Fizik uzay, zaman, madde ve enerji arasındaki ilişkileri inceleyen bilim dalı. Fizik bilimi evrendeki mikro âlemden makro âleme kadar inanılmaz geniş bir çalışma alanına sahip. Mekanik; hareket, kuvvet ve denge ile ilgileniyor. Hem gözleme hem de deneye dayanıyor. Bu arada “karşıolgusal” denilen bir düşünce biçimi fizikçiler için önemli. Karşıolgusallık “gerçekleşmemiş bir olayın veya durumun nasıl olabileceğini hayal etmeye dayanan düşünce deneyleri” olarak tanımlanıyor. Mevcut durum farklı fiziksel koşullarda nasıl değişebilir? Değişmesi mümkün mü? Buna yanıt aranıyor. Aslında bu düşünce biçimi birçok bilimsel alanda da aynı şekilde kurgulanıyormuş, mesela: eğer hastanın tedavisine daha önce başlansaydı, daha uzun yaşar mıydı? Ya da merkez bankası faiz oranlarını arttırmasaydı, enflasyon artar mıydı? …
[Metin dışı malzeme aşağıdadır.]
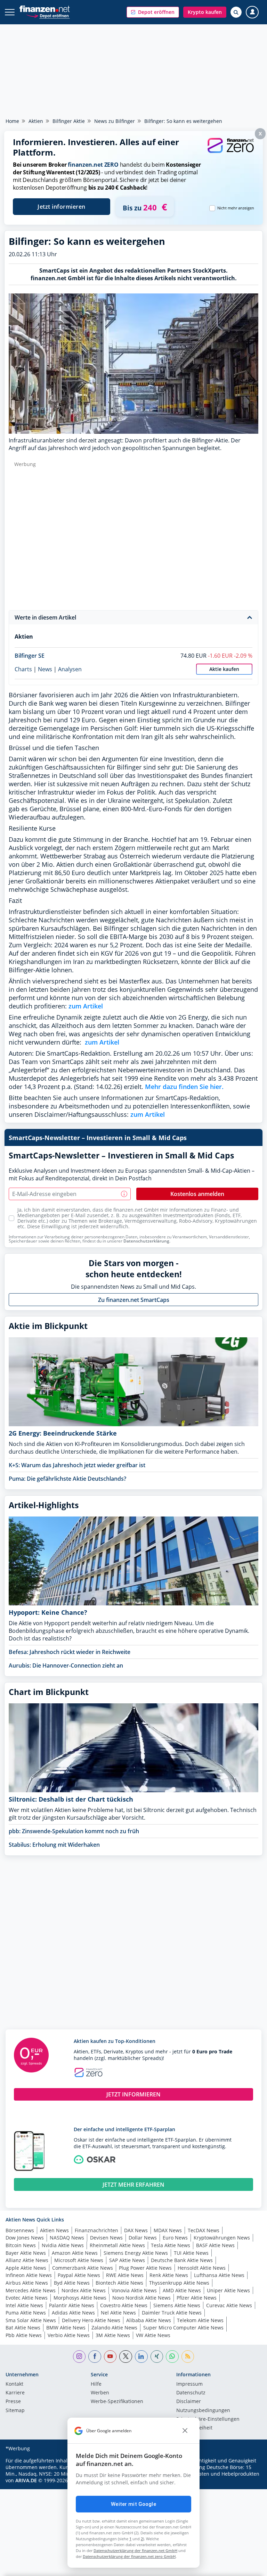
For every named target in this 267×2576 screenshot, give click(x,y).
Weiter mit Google (133, 2504)
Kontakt (14, 2384)
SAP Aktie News (127, 2260)
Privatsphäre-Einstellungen (208, 2419)
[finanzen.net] (44, 9)
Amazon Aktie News (75, 2253)
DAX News (136, 2230)
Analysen (70, 669)
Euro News (175, 2237)
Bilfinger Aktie (68, 121)
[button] (153, 12)
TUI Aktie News (191, 2253)
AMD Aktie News (182, 2290)
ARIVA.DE (26, 2480)
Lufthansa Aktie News (219, 2275)
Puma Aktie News (26, 2312)
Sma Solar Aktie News (31, 2320)
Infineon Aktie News (29, 2275)
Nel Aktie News (118, 2312)
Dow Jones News (25, 2237)
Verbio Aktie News (69, 2335)
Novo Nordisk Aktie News (141, 2297)
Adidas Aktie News (73, 2312)
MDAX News (168, 2230)
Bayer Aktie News (26, 2253)
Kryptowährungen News (222, 2237)
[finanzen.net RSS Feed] (187, 2356)
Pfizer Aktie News (197, 2297)
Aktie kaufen (224, 669)
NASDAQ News (67, 2237)
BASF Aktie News (215, 2245)
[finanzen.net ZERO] (230, 152)
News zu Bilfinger (114, 121)
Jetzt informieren (62, 206)
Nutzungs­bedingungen (203, 2410)
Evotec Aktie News (27, 2297)
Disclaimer (188, 2401)
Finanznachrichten (96, 2230)
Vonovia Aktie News (134, 2290)
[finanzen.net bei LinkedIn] (141, 2356)
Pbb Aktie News (24, 2335)
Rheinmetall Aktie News (117, 2245)
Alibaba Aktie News (148, 2320)
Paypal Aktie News (79, 2275)
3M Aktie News (113, 2335)
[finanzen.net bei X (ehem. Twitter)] (125, 2356)
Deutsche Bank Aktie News (182, 2260)
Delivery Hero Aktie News (91, 2320)
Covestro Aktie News (123, 2305)
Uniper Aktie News (228, 2290)
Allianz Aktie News (27, 2260)
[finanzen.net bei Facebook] (94, 2356)
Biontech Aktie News (119, 2282)
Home (12, 121)
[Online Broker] (48, 15)
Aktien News (54, 2230)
Bana bunları yazdıran Chiara Marletto’nun The Science Of Can and Can’t – The Physicist’s Journey Through the Land Of Counterfactuals isimli kitabı (Bilim Ne Yapabilir Ne yapamaz- Fizikbilimcinin Karşıolgusallık Dünyasında Yolculuğu), geleneksel fizik anlayışını aşarak karşıolgusal düşünceleri fiziğe dahil etmenin evrenin gerçeklerini daha iyi anlamamıza yardımcı olacağı hakkında.

Teorik fizikçi Chiara Marletto’nun bakış açısı ve sunduğu fikirler, insanlık için büyük keşiflerin kapılarını aralayabilecek potansiyele sahip. Marletto’nun karşıolgular dünyasında, bilgi ve termodinamik yasaları gibi temel fiziksel kavramlar farklı bir perspektiften ele alınıyor. Onun bu yaklaşımı, fiziksel gerçekliğe yeni bir pencere açarak bilim dünyasında son yıllarda derin yankılar uyandırmış. Ancak, bu düşüncelerin modern fizik içindeki yerini daha iyi kavrayabilmek için bir başka öncü isim olan Amerikalı astro fizikçi Michio Kaku’yu da kulak vermek gerekiyor. Kaku’nun çalışmaları da tıpkı Marletto gibi, evrenin sırlarını çözme arayışında şimdiki sınırlarımızı zorluyor.

Bu yeni ifade biçimlerinin, hepimizin dünyayı anlama şeklini değiştirme ölçeğine sahip olduğunu düşünüyorum.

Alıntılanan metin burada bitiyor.